*What the task asks:* Your answer must contain each line of the listing in which "square" appears, copied in full.

[Opening Extracted entries section]

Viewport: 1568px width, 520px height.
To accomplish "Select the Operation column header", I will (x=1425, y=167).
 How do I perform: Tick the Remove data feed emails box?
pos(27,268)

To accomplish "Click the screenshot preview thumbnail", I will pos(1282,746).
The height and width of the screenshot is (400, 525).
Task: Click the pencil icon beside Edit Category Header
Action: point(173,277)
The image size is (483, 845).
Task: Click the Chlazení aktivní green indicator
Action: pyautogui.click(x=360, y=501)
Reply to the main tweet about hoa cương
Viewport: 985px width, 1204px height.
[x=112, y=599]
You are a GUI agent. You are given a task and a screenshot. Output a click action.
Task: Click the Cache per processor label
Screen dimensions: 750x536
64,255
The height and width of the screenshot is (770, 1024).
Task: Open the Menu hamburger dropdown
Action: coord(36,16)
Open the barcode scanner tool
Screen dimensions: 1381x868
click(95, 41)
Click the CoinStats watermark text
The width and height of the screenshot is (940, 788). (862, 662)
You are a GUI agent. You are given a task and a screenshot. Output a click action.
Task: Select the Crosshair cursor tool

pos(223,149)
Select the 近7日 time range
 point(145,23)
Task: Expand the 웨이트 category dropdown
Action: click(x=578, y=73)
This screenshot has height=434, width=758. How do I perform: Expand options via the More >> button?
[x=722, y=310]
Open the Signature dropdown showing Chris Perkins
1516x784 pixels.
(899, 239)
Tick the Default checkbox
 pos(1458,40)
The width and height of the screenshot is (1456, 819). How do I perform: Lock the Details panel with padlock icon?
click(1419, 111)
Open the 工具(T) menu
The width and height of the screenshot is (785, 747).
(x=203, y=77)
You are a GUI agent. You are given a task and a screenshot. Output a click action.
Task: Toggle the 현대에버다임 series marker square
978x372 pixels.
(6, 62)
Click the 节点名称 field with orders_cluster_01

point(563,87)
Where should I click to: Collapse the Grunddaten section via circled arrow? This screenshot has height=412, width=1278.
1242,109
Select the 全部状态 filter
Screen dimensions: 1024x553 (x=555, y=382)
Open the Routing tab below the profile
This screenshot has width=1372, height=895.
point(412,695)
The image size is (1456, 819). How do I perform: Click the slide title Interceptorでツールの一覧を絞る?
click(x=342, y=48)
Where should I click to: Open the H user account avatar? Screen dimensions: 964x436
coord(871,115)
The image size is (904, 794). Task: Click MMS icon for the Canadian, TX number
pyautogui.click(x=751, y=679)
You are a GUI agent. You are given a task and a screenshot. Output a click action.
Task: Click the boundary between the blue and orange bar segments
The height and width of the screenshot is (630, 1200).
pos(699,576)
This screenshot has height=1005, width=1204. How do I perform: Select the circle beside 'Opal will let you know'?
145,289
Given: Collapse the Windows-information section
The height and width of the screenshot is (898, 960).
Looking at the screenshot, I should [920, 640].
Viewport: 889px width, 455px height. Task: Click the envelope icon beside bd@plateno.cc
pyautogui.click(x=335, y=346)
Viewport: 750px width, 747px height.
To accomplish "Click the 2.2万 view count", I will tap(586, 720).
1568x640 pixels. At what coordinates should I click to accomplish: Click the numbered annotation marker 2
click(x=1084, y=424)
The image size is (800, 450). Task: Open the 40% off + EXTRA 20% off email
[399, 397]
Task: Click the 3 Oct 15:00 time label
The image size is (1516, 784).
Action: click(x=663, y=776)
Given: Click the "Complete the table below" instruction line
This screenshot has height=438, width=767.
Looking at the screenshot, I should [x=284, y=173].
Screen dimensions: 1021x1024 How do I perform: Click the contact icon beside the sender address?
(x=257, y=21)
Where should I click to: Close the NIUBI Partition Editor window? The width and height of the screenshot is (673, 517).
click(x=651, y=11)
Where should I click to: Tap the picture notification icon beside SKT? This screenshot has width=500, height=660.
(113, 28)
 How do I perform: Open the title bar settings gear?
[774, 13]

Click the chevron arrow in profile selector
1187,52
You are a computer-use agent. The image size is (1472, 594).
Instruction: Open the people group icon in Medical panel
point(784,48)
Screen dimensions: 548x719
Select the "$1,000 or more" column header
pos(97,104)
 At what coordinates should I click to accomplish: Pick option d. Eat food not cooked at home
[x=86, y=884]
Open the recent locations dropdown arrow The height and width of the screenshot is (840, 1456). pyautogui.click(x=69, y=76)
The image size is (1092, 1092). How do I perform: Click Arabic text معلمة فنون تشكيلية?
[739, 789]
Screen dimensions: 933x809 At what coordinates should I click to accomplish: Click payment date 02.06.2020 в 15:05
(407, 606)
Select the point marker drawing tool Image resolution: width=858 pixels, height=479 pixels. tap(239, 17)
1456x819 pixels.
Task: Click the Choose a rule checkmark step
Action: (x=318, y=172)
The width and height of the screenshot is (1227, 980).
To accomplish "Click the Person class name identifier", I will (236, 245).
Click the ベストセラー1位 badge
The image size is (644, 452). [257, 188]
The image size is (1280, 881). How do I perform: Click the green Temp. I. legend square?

[Closing Extracted entries section]

*Task answer:*
Task: Toggle the 현대에버다임 series marker square
The image size is (1280, 881). How do I perform: Click the green Temp. I. legend square?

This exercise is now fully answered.